Marqueteiros e assessores de imprensa – e quem fala já trabalhou nos dois papéis – são auxiliares circunstanciais, extremamente úteis na forma de dizer, mas não substituem, nos líderes, convicções e conteúdos. Menos ainda a luta política que se trava a médio e longo prazo para mudar o Brasil.
Mudar o Brasil não se fará com espasmos de comunicação direta, com consequentes mobilizações esporádicas, ambos restritos aos períodos de campanhas eleitorais.
Exige que o governante, o líder, esteja -com todas as formas a seu alcance – falando com a população e, ao lado dela, travando a polêmica sobre cada política pública e cada embate político que sua adoção exige.
De outro lado, deixamos nos manietar pela necessidade – e é necessidade – da formação de uma ampla base parlamentar, como se isso bastasse para conduzir as mudanças no parlamento. Não é, porque, imensa, a base é amorfa, flácida, renitente, chantagista e sólida como uma geléia.
Nela, perdemos nossa identidade e levamos ao desânimo e à exaustão os que permanecem firmes, que passam a ser vistos como radicais e dissolventes. Dizemos à vanguarda: juntem-se ao atraso e não aborreçam!
A pretensão à unanimidade, para não reproduzir a frase célebre de Nélson Rodrigues, é uma armadilha perigosa.
────────────────
**Suas tarefas**
(A) Traduza para o inglês a seguinte frase do trecho sobre comunicação política: "Mudar o Brasil não se fará com espasmos de comunicação direta, com consequentes mobilizações esporádicas, ambos restritos aos períodos de campanhas eleitorais."
(B) No trecho sobre comunicação política, com quais adjetivos se descreve a base parlamentar imensa?
(C) Prossiga o trecho sobre comunicação política a partir da última frase apresentada, mantendo o mesmo tom e ponto de vista.

**Dados armazenados**
────────────────
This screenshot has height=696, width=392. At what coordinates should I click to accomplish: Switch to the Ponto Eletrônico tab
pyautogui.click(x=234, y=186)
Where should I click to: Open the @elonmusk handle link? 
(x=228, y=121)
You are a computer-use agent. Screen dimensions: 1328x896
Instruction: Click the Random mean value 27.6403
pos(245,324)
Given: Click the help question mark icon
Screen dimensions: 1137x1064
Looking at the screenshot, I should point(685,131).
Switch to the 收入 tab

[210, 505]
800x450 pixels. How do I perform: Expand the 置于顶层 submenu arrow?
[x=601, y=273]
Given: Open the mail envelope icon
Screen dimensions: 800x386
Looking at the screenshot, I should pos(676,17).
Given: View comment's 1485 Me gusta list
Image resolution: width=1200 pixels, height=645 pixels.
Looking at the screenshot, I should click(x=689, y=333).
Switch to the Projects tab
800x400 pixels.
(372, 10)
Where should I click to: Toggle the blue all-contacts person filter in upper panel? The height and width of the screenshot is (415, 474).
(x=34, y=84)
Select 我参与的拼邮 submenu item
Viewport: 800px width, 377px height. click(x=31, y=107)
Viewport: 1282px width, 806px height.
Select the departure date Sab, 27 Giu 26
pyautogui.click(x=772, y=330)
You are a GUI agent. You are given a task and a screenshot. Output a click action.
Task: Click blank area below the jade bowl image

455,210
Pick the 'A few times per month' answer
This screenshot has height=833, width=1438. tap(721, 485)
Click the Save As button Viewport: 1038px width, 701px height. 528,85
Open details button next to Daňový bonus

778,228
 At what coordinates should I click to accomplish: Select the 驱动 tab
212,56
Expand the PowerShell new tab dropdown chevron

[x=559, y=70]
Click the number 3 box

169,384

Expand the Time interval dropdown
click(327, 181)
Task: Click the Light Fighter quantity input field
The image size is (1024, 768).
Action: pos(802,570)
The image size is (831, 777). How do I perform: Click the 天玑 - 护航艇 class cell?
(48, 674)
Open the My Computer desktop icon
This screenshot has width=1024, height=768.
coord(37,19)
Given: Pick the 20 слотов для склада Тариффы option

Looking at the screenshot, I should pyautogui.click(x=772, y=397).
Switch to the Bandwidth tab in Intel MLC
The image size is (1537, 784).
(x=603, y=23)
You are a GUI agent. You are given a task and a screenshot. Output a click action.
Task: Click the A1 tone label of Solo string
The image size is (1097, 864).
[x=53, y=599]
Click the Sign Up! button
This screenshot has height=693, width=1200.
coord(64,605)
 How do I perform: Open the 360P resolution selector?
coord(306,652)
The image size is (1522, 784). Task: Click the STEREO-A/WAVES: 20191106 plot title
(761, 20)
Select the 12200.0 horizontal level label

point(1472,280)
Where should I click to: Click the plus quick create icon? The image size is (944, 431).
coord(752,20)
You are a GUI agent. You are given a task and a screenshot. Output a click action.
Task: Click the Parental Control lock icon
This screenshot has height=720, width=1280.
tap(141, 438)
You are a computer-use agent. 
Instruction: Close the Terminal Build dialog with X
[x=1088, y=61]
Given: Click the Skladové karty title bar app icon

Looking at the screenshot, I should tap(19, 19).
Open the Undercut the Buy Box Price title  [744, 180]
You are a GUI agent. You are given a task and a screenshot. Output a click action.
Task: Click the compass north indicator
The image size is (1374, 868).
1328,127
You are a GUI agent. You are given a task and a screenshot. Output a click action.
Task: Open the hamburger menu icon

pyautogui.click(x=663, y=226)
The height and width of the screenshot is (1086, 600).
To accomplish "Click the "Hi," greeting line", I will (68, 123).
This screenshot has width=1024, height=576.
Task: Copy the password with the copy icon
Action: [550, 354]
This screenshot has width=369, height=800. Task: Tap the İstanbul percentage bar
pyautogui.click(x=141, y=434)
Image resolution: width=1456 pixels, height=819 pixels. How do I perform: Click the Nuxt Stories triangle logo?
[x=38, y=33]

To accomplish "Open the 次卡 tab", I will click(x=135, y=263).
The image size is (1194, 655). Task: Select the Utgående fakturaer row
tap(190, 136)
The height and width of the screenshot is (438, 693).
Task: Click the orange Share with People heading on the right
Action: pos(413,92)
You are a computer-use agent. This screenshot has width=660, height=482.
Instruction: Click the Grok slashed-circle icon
────────────────
**Respostas das tarefas**
(A) Changing Brazil will not be achieved through spasms of direct communication, with the resulting sporadic mobilizations, both confined to election campaign periods.

(B) Amorfa, flácida, renitente, chantagista e sólida como uma geléia.

(C)
Para sermos aceitos por todos é preciso sermos nada e não sermos o que somos: transformadores.
Pior ainda, é precária, porque entregamos aos nossos adversários o “poder” de nos legitimar – paradoxalmente, porque isso veio justamente do confronto vencido com eles – e eles, cedo ou tarde, nos tirarão a legitimidade.
A história é pródiga em exemplos.
Jango recuperou seus poderes presidenciais em janeiro de 1963, num plebiscito onde teve 92% dos votos. Menos de 15 meses depois foi derrubado por mídia, militares e classes médias, diante de um povo atônito, desmobilizado – ou tarde demais mobilizado – por não compreender porque o programa reformista não se definia no Congresso, depois de ter tirado deste e entregue ao Presidente, o poder conferido pelo voto – e por tantos votos.
Lula, consagrado em 2002, tratado como unanimidade nos primeiros anos – em boa parte graças à política de compromisso expressa na tal “Carta aos Brasileiros” - balançou em 2005 com a CPI dos Correios e o escândalo no qual a mídia endeusou uma figura da estirpe de Roberto Jefferson. Salvou-o, nas eleições de 2006, o discurso nacionalista tão recusado antes como “arcaico”, que permitiu despertar no povo o horror à entrega do país, que jazia inexpresso por anos de políticas neoliberais.
O que consagrou Lula e conduziu Dilma ao Governo, senão o significado intrínseco a ambas as figuras, o operário e a combatente, como capazes de efetivar mudanças, a maior delas a elevação dos salários e a inclusão de imensas camadas do povo brasileiro no mundo do consumo, que é o direito moderno da cidadania?
Mas, a seguir, aceitamos placidamente o discurso de nossos adversários e, talvez agora, nossos algozes.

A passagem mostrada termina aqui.